Que se passe-t-il aux frontières algéro-nigériennes ?

Terrorisme, trafic d’armes, immigration clandestine

Que se passe-t-il aux frontières algéro-nigériennes ?

Le Quotidien d’Oran, 19 avril 2006

Le renforcement de la surveillance de la longue frontière algéro-nigérienne constitue l’une des préoccupations majeures des deux pays, associés depuis quelque temps dans le même combat contre le terrorisme transnational, l’émigration clandestine, la traite des personnes et le trafic d’armes.

Un engagement qui motive d’ailleurs les fréquents échanges de visites en haut lieu de responsables, entre Alger et Niamey. L’arrivée, hier à Alger, du ministre nigérien de l’Intérieur et de la Décentralisation, M. Munkaila Mody, s’inscrit en droite ligne des motivations des deux pays de garder «l’oeil ouvert» sur une bande frontalière devenue un espace de transit presque incontournable pour le déplacement des terroristes, trafiquants de tout genre et autres passeurs. La coopération algéro-nigérienne, qui s’est intensifiée ces dernières années, s’est traduite sur le terrain par la mise sur pied de la Commission bilatérale transfrontalière entre le Niger et l’Algérie.

Le ministre de l’Intérieur nigérien, qui séjournera deux jours à Alger, abordera avec son homologue algérien tous les problèmes ayant trait à la frontière commune aux deux pays. «Nous avons une très longue frontière et il est de l’intérêt de nos deux pays de se rencontrer, de temps en temps, pour discuter des problèmes communs de part et d’autre de notre frontière commune», a déclaré hier le ministre nigérien à l’APS.

Section des données:
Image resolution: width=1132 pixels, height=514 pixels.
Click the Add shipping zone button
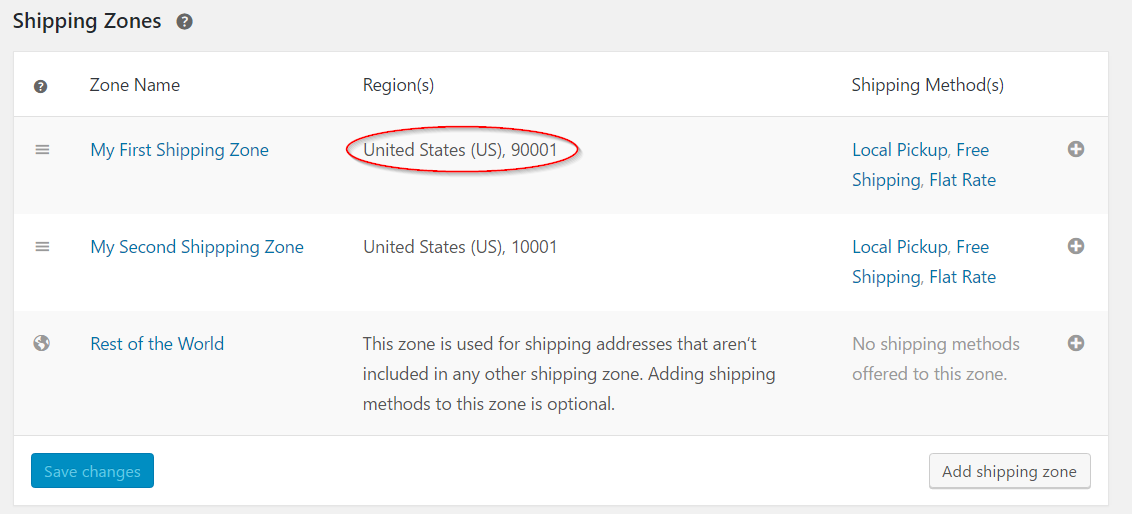pyautogui.click(x=1009, y=472)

Consignes à suivre:
1 – D'après l'article sur la frontière algéro-nigérienne, combien de jours le ministre nigérien de l'Intérieur doit-il séjourner à Alger ?
2 – Renvoyez sans modification le passage de l'article sur la frontière algéro-nigérienne qui va de « Le ministre de » à « nigérien à l’APS. ».

Réponses complètes:
1 – Deux jours.

2 –
Le ministre de l’Intérieur nigérien, qui séjournera deux jours à Alger, abordera avec son homologue algérien tous les problèmes ayant trait à la frontière commune aux deux pays. «Nous avons une très longue frontière et il est de l’intérêt de nos deux pays de se rencontrer, de temps en temps, pour discuter des problèmes communs de part et d’autre de notre frontière commune», a déclaré hier le ministre nigérien à l’APS.